Much of the book is organized around “passages” of the queen’s life, involving both physical crossings of the sea and a transition from one state to another. The earliest of these involved her marriage to Charles I in 1625 and voyage to England. Griffey analyzes the magnificent proxy wedding in Paris and Henrietta Maria’s progress to the French coast and then Dover and London, as well as the contents of her trousseau, valued at £30,000, which emphasized the queen’s identity as a Bourbon princess and devout Catholic. Three chapters deal with Henrietta Maria’s subsequent years in England, one devoted to her first four years and two to her role as a royal mother in the 1630s. Woven into the discussion is an account of the queen’s investments in her chapels and increasingly assertive efforts to proselytize on behalf of her faith. [End Page 141]

A final substantial section of the book deals with Henrietta Maria’s departure for the continent at the outset of the Civil War, her court in exile in France, her return to England at the Restoration, the rebuilding of Somerset House to designs by the architect Hugh May under her auspices, and her final retirement to a quasimonastic existence at Colombes and Chaillot, near Paris. Griffey provides an excellent discussion of the queen’s iconography as a pious royal widow, while showing that she continued to live in considerable luxury as she simultaneously advertised her Catholic piety.

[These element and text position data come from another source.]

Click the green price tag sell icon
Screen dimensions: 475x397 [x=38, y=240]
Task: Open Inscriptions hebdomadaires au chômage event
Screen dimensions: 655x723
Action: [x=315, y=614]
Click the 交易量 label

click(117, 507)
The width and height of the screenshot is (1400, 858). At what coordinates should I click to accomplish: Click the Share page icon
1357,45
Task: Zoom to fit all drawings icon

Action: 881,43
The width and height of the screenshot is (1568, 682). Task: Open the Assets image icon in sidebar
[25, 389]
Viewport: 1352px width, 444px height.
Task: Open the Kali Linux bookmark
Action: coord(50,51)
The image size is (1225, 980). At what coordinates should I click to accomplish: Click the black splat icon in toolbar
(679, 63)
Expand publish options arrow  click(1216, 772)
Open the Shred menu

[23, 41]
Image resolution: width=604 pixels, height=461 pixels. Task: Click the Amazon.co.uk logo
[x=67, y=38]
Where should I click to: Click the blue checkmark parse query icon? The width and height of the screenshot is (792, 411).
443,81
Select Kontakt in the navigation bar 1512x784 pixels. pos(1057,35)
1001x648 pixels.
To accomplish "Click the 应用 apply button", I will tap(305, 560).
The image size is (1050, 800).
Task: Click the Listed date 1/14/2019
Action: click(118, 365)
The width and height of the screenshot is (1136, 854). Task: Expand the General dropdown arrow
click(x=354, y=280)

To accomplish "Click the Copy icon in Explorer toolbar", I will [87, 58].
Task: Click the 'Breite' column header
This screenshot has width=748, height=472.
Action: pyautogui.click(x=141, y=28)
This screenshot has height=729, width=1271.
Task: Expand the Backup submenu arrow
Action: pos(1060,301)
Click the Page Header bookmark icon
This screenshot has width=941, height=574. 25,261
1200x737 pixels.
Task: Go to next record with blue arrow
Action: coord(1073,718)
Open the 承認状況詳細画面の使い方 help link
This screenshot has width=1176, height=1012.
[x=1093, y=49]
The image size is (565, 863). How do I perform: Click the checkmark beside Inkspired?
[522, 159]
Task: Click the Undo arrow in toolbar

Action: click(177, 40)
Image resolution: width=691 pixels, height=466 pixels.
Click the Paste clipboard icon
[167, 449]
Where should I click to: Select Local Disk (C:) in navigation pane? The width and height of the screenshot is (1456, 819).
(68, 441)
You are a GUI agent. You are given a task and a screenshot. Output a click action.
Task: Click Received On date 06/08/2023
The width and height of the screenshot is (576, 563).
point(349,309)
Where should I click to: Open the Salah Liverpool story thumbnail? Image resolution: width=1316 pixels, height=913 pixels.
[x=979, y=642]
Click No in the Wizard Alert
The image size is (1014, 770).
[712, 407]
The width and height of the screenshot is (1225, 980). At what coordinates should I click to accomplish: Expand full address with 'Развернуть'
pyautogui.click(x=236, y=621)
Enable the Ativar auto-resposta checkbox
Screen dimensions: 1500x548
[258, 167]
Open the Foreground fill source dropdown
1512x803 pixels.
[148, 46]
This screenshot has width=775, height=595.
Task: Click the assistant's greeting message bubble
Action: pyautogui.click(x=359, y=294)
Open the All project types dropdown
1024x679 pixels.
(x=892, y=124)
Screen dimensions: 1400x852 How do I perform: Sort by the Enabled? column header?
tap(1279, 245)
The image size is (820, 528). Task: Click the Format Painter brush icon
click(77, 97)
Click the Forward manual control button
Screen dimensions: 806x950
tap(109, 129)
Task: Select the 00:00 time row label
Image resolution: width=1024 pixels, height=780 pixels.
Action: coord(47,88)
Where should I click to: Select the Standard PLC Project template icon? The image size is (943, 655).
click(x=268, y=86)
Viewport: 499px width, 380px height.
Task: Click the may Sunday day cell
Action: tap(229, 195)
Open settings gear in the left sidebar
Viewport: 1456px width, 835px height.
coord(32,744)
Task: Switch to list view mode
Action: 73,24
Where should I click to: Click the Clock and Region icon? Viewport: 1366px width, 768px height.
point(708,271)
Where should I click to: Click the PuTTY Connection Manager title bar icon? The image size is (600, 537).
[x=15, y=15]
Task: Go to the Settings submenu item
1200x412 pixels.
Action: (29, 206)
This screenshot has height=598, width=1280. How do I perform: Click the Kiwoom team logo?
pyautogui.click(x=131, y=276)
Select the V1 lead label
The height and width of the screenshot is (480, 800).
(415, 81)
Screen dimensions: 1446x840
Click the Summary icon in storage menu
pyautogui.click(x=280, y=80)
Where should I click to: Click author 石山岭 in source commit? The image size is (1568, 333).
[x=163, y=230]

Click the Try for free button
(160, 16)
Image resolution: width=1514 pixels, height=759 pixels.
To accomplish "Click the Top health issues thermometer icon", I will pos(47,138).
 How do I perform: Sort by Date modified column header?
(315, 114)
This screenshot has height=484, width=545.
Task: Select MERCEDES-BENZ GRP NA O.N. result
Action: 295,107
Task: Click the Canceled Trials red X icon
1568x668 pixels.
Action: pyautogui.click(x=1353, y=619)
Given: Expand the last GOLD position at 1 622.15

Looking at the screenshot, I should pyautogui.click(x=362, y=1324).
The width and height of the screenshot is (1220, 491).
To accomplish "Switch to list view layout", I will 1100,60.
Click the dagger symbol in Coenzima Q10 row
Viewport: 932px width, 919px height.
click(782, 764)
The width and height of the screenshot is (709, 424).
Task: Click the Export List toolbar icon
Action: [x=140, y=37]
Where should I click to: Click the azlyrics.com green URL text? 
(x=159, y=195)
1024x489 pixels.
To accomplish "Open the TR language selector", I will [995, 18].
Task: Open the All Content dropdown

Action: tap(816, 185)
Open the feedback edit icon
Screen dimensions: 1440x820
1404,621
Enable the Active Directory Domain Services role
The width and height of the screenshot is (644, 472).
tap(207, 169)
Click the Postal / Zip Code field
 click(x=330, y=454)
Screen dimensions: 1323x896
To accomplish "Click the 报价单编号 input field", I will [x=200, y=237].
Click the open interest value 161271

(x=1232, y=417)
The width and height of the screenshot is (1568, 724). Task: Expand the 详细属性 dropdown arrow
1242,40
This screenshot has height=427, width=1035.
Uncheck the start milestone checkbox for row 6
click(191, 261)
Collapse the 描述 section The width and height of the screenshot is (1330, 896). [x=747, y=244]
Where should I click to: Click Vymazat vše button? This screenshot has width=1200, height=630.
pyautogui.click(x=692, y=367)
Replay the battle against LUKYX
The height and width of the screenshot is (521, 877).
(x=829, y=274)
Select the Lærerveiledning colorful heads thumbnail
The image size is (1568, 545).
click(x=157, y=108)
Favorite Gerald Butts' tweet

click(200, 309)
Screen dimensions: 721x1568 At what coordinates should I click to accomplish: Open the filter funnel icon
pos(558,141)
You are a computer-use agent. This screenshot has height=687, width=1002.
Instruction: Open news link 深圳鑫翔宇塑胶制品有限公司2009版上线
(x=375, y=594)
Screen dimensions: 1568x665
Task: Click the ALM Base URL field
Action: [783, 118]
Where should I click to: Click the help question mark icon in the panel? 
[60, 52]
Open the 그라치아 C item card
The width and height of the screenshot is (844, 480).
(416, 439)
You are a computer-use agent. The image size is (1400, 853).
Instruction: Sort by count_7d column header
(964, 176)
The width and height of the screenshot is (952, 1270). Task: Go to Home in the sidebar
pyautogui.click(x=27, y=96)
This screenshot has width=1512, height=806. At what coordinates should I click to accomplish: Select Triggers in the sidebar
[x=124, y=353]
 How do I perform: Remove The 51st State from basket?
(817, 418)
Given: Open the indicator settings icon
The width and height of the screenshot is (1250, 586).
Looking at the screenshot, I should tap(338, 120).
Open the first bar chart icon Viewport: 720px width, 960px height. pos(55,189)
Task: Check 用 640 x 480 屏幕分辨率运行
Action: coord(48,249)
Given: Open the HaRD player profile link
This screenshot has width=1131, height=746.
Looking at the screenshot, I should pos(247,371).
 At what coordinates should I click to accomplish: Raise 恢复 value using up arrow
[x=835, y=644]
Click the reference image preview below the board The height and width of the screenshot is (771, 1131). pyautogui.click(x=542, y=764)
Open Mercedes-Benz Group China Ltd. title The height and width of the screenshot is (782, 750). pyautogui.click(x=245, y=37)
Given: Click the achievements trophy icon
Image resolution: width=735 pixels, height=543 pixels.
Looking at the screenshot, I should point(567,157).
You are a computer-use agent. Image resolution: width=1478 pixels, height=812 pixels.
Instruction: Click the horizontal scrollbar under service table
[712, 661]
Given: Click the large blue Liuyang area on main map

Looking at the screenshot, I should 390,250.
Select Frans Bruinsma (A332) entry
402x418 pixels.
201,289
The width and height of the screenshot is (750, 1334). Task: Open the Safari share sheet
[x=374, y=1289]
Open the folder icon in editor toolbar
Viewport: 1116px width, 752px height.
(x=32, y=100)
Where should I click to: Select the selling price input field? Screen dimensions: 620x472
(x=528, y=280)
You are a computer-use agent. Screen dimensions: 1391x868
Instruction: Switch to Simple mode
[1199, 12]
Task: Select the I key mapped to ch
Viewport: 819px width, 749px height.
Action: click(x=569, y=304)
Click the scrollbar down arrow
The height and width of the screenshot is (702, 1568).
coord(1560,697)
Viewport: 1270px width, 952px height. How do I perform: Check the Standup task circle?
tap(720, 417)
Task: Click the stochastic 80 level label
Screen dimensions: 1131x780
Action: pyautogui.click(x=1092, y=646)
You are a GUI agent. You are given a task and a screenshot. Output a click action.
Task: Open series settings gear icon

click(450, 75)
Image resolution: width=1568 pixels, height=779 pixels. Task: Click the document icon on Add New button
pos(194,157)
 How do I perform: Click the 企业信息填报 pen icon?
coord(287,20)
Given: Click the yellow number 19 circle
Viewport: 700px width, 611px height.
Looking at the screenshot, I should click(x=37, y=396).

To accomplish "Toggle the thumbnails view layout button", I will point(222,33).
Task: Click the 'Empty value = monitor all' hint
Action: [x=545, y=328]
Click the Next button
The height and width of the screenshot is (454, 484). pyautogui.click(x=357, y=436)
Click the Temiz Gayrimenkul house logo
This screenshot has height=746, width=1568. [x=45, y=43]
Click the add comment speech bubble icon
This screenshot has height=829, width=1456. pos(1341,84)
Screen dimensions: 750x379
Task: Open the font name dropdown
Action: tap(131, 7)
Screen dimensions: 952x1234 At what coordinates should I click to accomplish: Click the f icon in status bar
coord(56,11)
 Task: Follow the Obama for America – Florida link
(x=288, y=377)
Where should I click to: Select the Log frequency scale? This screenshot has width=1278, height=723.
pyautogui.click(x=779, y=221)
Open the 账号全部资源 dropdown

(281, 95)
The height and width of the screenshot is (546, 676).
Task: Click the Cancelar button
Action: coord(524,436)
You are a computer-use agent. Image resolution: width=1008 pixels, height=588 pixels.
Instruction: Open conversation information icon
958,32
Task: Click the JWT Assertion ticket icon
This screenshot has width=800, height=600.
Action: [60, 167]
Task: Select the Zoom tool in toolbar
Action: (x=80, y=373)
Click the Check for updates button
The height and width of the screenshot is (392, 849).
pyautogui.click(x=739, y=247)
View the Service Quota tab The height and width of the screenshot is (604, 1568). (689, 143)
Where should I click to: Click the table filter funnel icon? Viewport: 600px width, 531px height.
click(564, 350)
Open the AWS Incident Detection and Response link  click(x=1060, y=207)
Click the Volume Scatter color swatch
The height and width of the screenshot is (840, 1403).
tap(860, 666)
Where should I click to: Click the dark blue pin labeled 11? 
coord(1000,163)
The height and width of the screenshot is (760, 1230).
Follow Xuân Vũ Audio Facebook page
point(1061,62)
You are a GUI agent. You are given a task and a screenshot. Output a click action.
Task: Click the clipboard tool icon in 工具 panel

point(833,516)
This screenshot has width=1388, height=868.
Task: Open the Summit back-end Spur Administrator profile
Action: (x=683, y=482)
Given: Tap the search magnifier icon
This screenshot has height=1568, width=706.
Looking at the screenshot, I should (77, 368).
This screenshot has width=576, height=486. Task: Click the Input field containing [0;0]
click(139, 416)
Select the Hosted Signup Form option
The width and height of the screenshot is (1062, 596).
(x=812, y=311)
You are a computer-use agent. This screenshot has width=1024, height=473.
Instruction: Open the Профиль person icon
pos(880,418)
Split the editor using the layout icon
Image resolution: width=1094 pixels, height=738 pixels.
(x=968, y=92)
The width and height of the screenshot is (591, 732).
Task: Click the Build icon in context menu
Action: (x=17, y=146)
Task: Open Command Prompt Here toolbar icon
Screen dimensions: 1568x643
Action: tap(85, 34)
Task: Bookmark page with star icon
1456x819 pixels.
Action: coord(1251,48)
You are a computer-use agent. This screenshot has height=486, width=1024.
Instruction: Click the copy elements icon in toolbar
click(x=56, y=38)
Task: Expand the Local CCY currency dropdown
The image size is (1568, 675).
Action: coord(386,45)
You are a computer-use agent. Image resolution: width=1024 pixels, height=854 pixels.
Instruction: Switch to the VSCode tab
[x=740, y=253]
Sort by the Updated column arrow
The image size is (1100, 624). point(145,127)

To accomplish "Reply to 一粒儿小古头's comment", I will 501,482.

Griffey repeatedly demonstrates the many ways that Henrietta Maria advertised her Catholic piety through material objects and suggests that this would have antagonized English Protestants. While this is undoubtedly true up to a point, Henrietta Maria worked quite closely with committed Protestants at court through most of the 1630s, often in pursuit of an anti-Spanish alliance. The degree to which her Catholicism provoked negative reactions depended not only on displays of piety but contingent political circumstances. But of course this was not Griffey’s subject and her book makes a highly valuable contribution.